The paper details methods on how to train AI algorithms to recognize images. Apple’s researchers reveal that they have tried using both computer-generated images as well as real-world images to train to algorithm, but each have serious drawbacks.
Some of the most talent scientists in the world work at Apple, but until this month the company had never allowed their research to be published. The findings of the research paper aren’t groundbreaking, but the fact that Apple is allowing its team to publish its findings is huge and could help the company attract more top talent.
AI vs Humans
Apple’s first paper is titled “Learning from Simulated and Unsupervised Images through Adversarial Training.” The team details how using completely simulated images to train the algorithm is much faster than using human generated images. That’s because information on the human generated images has to be entered manually by a large workforce.
The problem with using only computer generated images though is that what the algorithm learns doesn’t always translate neatly for real-life scenes. To strike the perfect balance, Apple’s team recommends using both real and computer generated images.

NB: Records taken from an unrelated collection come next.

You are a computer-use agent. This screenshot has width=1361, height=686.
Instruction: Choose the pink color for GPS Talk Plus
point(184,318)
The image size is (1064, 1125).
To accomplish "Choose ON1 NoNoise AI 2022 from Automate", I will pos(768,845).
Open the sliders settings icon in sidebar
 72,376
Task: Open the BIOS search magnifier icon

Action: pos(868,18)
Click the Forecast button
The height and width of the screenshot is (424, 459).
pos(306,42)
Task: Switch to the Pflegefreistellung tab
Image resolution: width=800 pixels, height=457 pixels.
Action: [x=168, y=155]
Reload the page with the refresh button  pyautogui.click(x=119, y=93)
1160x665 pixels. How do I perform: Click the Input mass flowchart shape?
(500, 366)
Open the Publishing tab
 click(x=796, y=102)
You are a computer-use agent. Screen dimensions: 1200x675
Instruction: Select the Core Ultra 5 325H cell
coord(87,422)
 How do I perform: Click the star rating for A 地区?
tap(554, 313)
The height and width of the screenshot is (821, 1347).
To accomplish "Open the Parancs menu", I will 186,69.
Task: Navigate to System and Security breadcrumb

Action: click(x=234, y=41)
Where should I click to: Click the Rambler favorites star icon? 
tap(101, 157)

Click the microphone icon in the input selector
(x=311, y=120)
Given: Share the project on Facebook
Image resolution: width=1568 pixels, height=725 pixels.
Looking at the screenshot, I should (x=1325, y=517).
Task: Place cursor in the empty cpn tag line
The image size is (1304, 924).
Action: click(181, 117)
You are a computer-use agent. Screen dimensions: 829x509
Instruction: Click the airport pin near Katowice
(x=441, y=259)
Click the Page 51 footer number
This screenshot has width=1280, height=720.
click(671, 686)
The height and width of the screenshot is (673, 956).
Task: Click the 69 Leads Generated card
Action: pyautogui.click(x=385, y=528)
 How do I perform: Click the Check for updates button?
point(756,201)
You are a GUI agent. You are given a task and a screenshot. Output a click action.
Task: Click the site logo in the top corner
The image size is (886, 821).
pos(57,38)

“In this paper, we propose Simulated+Unsupervised (S+U) learning, where the goal is to improve the realism of synthetic images from a simulator using unlabeled real data. The improved realism enables the training of better machine learning models on large datasets without any data collection or human annotation effort.
We show that this enables generation of highly realistic images, which we demonstrate both qualitatively and with a user study.”
The paper was published on December 22 and also details the math used in Apple’s algorithm. Researchers credited in the paper include Ashish Shrivastava, Tomas Pfister, Oncel Tuzel, Josh Susskind, Wenda Wang, and Russ Webb.